Groups call for crackdown on illegal buildings to protect firefighters

Taipei,  Several civic groups staged a protest in Taipei on Wednesday, calling on the government to better protect the lives of firefighters by strictly enforcing the laws against illegal structures.

Noting the death of two firefighters at Taichung factory in 2019, the protesters said there has been poor enforcement of the Factory Management Act, which stipulates that illegal structures built after May 2016 should be torn down immediately after they are reported.

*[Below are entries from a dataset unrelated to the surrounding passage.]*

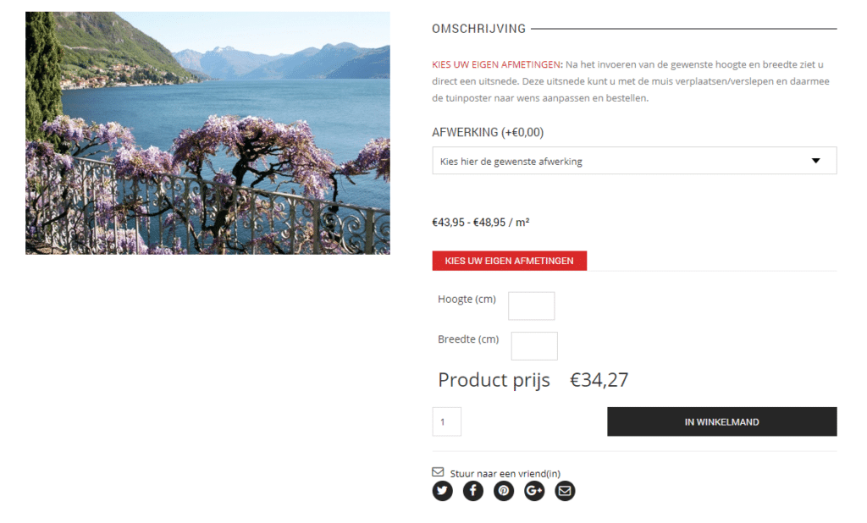Click the quantity field showing 1

point(447,421)
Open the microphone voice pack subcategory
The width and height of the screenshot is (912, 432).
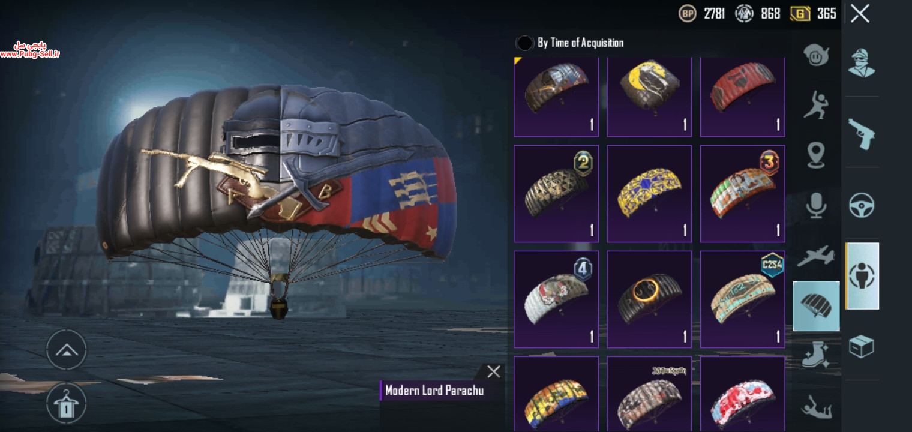pyautogui.click(x=816, y=205)
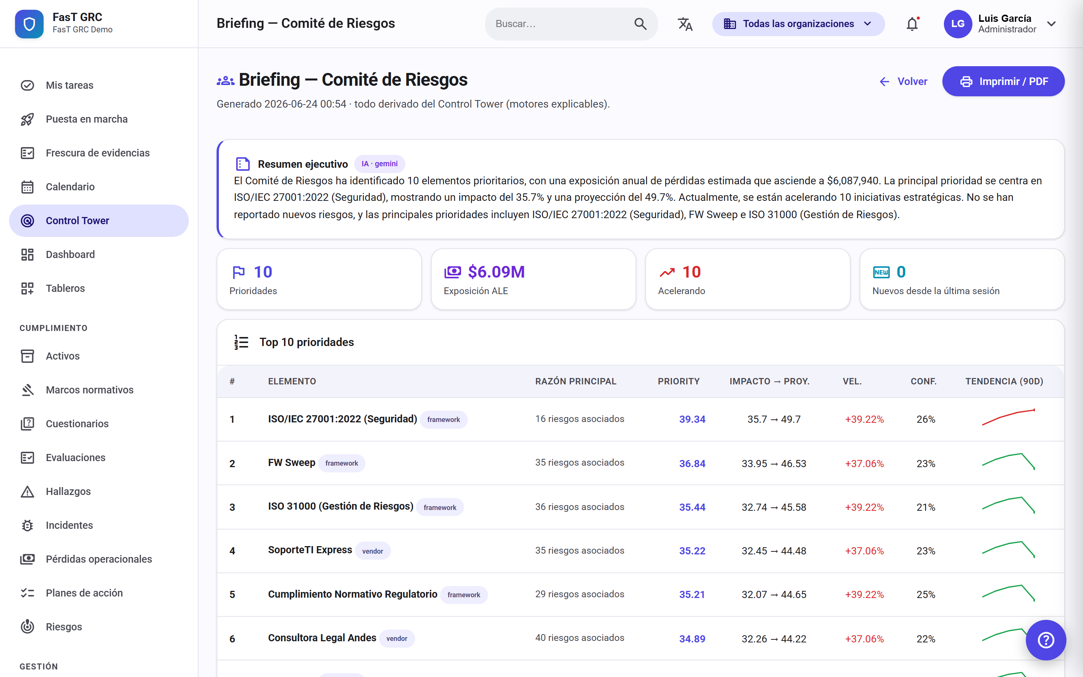Expand Todas las organizaciones dropdown
Screen dimensions: 1083x677
(x=798, y=24)
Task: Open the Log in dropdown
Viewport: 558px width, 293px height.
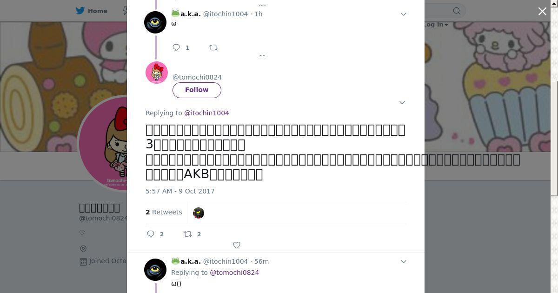Action: tap(436, 24)
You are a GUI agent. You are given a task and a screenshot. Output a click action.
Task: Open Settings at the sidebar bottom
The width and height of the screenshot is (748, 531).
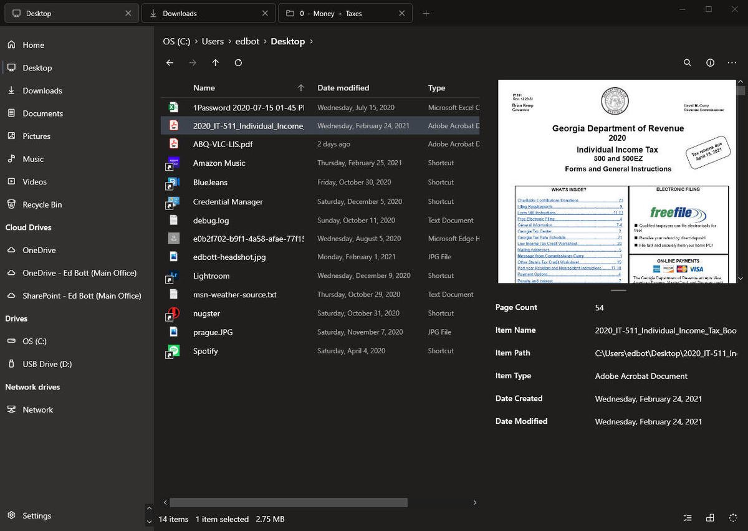(x=37, y=515)
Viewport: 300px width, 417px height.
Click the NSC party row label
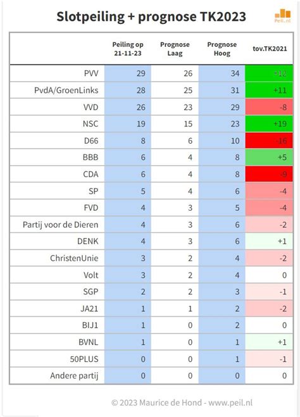pos(91,123)
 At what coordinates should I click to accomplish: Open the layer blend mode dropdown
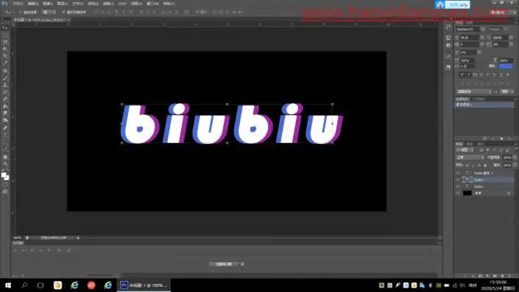click(470, 158)
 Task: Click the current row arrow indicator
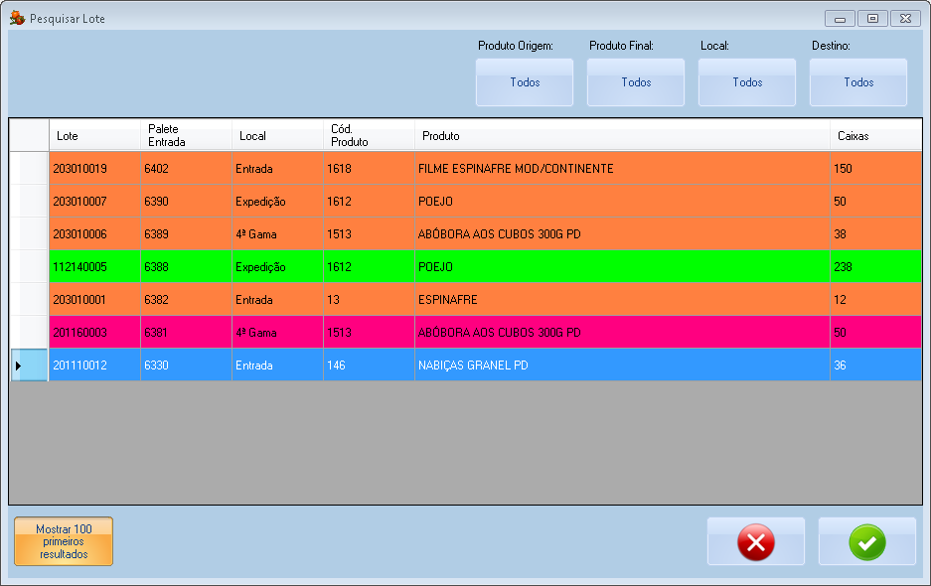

Furthermore, that law, along with the Fire Services Act and Toxic and Concerned Chemical Substances Control Act, requires the disclosure of information about factory buildings, which would allow firefighters to devise rescue plans and evaluate the risks, in the event of a fire, the protesters said.

That information, however, is scattered across different central government agencies such as the Environmental Protection Administration, Ministry of Interior, and Ministry of Economic Affairs, said Lee Tsung-wu (李宗吾), vice chairman of the National Association for Firefighters’ Rights (NAFR), one of the groups at the protest.

As a result, it is difficult for fire departments in cities, towns, and villages across the country to access that information, Lee said at the protest, which was staged by several civic groups in front of the Executive Yuan in Taipei.

Lee said a National Fire Agency (NFA) report last month on its investigation into the 2019 Taichung factory fire that killed two firefighters was disappointing, as it did not address the issue of how best to disseminate information on public safety.

When the fire broke out, the sheet metal factory in Taichung’s Daya District collapsed, crushing the two firefighters and trapping them inside the building, which was an illegal structure, he noted.

The NFA report acknowledged for the first time at a government level the problem of illegal structures, many of which are built on farmlands and used as factories, but it gave no concrete recommendations on how the government should proceed to address the problem, Lee said.

According to Citizen of the Earth, Taiwan (CET), one of the protesting groups, government data showed that there were 13,859 hectares of illegal factory structures in Taiwan in 2017, but that number had increased to 18,417 in 2019.

The CET said that since March 2020, it has reported 201 illegal factories, but only 5 percent have been penalized by the government.